As corrected through Wednesday, July 1, 2020


[*1]
 The People of the State of New York, Respondent,
v
Vladimir Jean, Appellant.

Janet E. Sabel, The Legal Aid Society, New York (Harold V. Ferguson, Jr., of counsel), for appellant.

Cyrus R. Vance, Jr., District Attorney, New York (David P. Stromes of counsel), for respondent.

Judgment, Supreme Court, New York County (Laura A. Ward, J., at suppression hearing; Daniel P. Conviser, J., at jury trial and sentencing), rendered September 26, 2017, convicting defendant of criminal possession of a weapon in the second degree and driving while intoxicated, and sentencing him to an aggregate term of six years, unanimously affirmed.

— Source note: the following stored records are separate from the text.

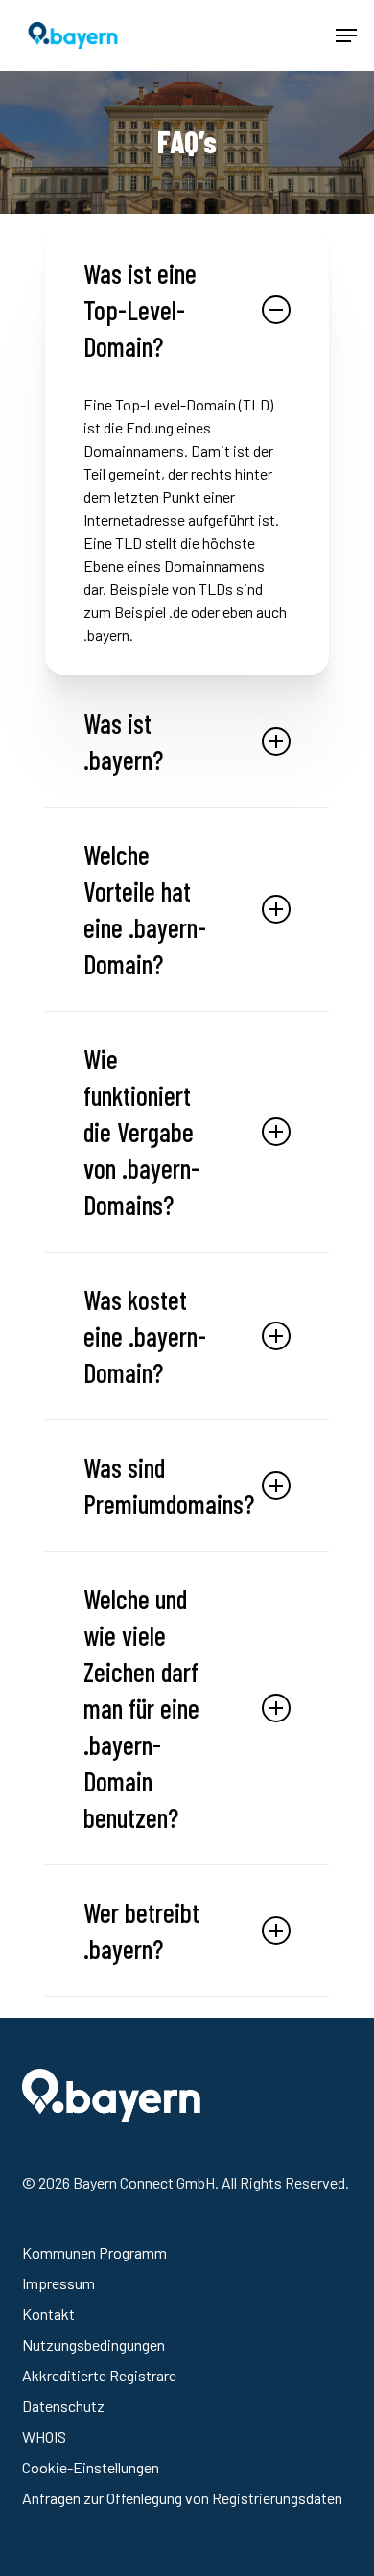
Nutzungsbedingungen (93, 2344)
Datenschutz (63, 2406)
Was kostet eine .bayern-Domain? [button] (144, 1336)
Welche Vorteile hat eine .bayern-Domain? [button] (144, 909)
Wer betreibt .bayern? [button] (141, 1930)
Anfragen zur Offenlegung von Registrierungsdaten (182, 2498)
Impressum (58, 2283)
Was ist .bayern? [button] (123, 741)
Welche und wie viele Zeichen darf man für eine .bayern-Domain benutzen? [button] (141, 1708)
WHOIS (44, 2436)
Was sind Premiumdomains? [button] (168, 1485)
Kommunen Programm (94, 2252)
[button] (346, 35)
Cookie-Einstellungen (90, 2467)
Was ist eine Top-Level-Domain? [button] (140, 310)
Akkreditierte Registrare (99, 2375)
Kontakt (48, 2314)
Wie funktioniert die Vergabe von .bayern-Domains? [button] (141, 1131)
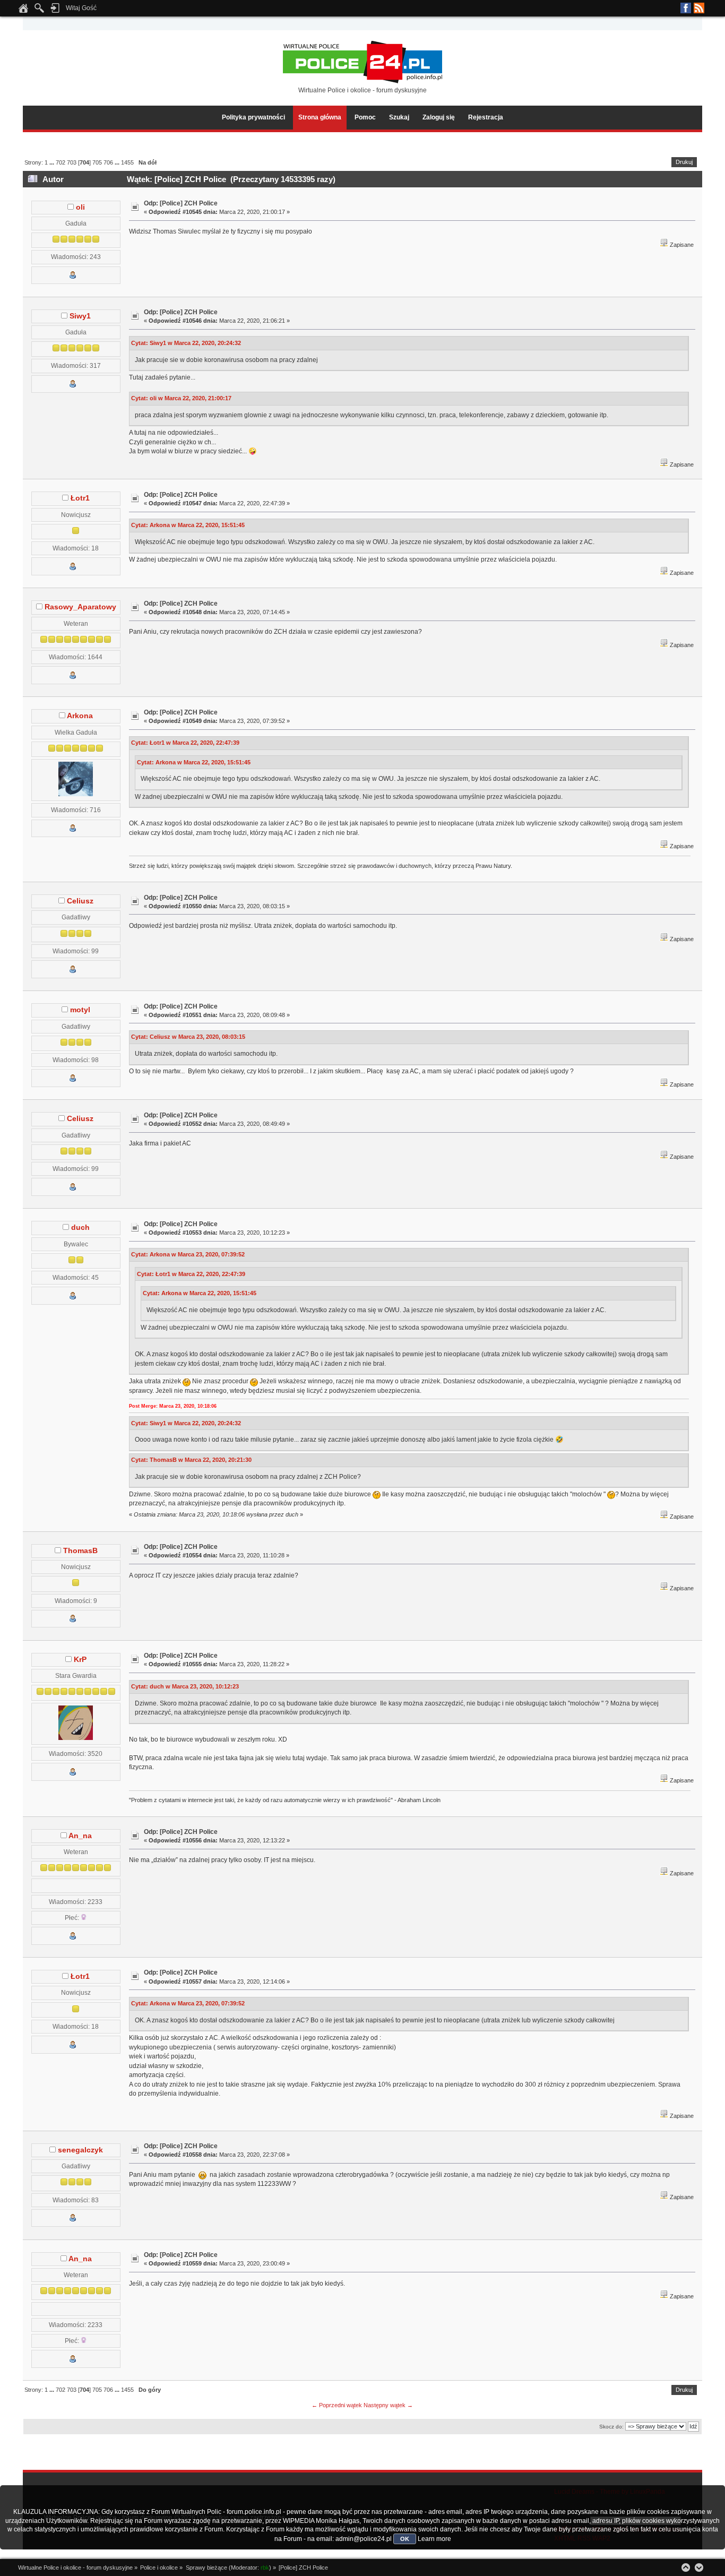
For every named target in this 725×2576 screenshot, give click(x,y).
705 (97, 162)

The hearing court properly denied defendant's suppression motion. There is no basis for disturbing the court's credibility determinations, including its finding that an officer testified credibly about his observation, after an undisputedly lawful stop of defendant's car, of a firearm in plain view. There was no basis to suppress defendant's statement, even though it was made while defendant was in custody and had not yet received Miranda warnings. Defendant's inquiry about why the police were arresting his passenger was "immediately met by a brief and relatively innocuous answer by the police officer," not constituting interrogation or its functional equivalent (People v Rivers, 56 NY2d 476, 480 [1982]; compare People v Lanahan, 55 NY2d 711 [1981] [detailed recital of evidence held equivalent to interrogation]).

We perceive no basis for reducing the sentence. Concur—Acosta, P.J., Renwick, Richter, González, JJ.